[Date Prev][Date Next][Thread Prev][Thread Next][Date Index][Thread Index]

Random Number Testing




[email protected] writes:
> > The "randomness" of the output of my sieve is obviously not perfect.
> >  However, it will remove bytes from a data stream that "randomness" tests
> > describe as "nonrandom".

And Perry writes:
> You are displaying a profound ignorance of the notion of "random"
> here. An individual byte cannot be random or nonrandom. Random is a
> statistical property, and therefore can only apply to a mass of
> data.

The limitation seems to be in the testing process.

An inviolable rule of test and measurement is that the testing process
must have a higher degree of accuracy and precision than is expected from
the item under test. If all you have is a non-graduated stick one meter 
long, you can't measure increments of less than one meter unless you add 
some additional resolution to the system (such as a human's judgment
that the object is four sticks, plus about another third of a stick,
long).

Our ability to synthesize pseudo-random data, and the degree to which
it approaches true random data, is limited by our ability to discern
between the two. If the best testing process available yields the
same results for the output of a true RNG and a particular PRNG, what
can be done to improve the randomness of the PRNG? How could we tell
the difference based on the data itself? 

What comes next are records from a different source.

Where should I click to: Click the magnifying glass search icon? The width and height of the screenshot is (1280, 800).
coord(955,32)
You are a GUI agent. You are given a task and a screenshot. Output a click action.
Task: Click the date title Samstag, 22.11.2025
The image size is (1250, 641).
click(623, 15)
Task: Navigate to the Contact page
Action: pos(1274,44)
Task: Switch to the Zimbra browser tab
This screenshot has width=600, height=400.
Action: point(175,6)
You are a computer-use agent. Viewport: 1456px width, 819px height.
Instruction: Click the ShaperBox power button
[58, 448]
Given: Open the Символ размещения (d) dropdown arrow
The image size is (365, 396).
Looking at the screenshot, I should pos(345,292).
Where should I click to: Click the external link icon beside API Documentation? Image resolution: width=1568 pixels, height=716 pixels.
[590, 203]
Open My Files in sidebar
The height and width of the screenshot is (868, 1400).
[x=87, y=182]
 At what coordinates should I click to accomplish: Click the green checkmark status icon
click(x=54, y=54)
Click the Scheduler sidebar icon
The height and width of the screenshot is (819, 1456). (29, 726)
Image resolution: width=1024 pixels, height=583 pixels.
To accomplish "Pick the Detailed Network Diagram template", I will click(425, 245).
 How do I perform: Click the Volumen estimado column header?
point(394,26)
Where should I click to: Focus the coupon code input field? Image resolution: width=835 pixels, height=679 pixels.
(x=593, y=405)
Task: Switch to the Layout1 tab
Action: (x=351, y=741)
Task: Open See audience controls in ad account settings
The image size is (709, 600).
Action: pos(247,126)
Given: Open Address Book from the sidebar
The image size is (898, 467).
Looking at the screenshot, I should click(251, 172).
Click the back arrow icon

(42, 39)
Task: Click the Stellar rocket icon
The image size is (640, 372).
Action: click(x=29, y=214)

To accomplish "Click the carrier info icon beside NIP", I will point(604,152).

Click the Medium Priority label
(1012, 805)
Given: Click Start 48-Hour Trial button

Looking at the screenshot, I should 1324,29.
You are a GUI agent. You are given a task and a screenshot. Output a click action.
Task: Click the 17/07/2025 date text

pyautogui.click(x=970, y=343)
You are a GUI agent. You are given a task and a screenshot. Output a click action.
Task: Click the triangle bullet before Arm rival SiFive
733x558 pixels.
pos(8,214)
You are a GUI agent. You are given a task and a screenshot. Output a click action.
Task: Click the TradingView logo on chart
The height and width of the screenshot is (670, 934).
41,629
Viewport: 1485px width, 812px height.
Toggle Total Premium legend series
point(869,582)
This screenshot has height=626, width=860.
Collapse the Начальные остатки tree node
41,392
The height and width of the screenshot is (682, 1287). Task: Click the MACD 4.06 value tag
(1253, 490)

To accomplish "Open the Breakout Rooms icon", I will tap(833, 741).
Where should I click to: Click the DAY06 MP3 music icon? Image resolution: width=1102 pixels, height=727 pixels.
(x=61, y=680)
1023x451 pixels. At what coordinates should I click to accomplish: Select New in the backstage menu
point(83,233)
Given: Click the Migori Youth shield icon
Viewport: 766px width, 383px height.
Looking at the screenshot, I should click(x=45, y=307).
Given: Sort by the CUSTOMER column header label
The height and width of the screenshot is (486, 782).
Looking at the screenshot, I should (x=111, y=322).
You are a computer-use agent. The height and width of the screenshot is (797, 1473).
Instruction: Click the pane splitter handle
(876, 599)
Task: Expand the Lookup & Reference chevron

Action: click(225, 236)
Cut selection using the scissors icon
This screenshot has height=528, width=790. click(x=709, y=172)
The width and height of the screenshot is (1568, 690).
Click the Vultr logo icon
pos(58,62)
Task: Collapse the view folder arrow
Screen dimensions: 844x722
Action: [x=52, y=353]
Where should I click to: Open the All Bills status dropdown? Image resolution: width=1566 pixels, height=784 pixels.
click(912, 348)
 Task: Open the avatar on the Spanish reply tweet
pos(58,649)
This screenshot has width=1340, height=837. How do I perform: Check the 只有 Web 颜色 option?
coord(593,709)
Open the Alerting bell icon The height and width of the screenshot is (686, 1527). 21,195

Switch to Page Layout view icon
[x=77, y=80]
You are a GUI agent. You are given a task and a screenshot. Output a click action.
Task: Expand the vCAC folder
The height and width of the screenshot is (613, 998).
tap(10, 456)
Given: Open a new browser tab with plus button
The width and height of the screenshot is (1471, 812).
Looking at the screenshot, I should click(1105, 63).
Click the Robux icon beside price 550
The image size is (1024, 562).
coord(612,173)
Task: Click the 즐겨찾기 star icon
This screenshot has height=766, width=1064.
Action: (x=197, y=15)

About all you could do would be to critique the PRNG or sieving process 
from an empirical perspective and hope that you weren't introducing some 
other non-random bias to the system. I'm sure that some perfectly random 
data would be discarded as being non-random, especially for a small sample 
size. The sequence  HHHHTTTT doesn't look random, but this outcome of 8 
flips is equally probable for a "perfect" coin. Do you keep this data or 
toss it because it doesn't "look" random? If you toss it, aren't you
removing entropy from the sample?

It may be (relatively) easy to say that radioactive decay is a truly 
random process and a sieve which discards certain re-occuring values 
is not. Improving the testing process, and increasing the size of the
data used for that testing, will improve the sieve output. However,
it looks like an asymptotic situation: the PRNG can approach, but never
quite reach, the true RNG case. As long as human analysis and discretion
is involved, there will always be a certain amount of non-randomness
in the output of a PRNG. 

My question: if you don't know the source of the data, how can you
_really_ determine if it's random enough for crypto use? Given any
PRNG string of a certain length, does the fact that I might be able to 
find that exact same data string buried in a mountain of truly random 
data mean that it's suitable for crypto use? If you knew that I created 
the data from the clock of my workstation, then maybe not. But otherwise?

Fred  <[email protected]>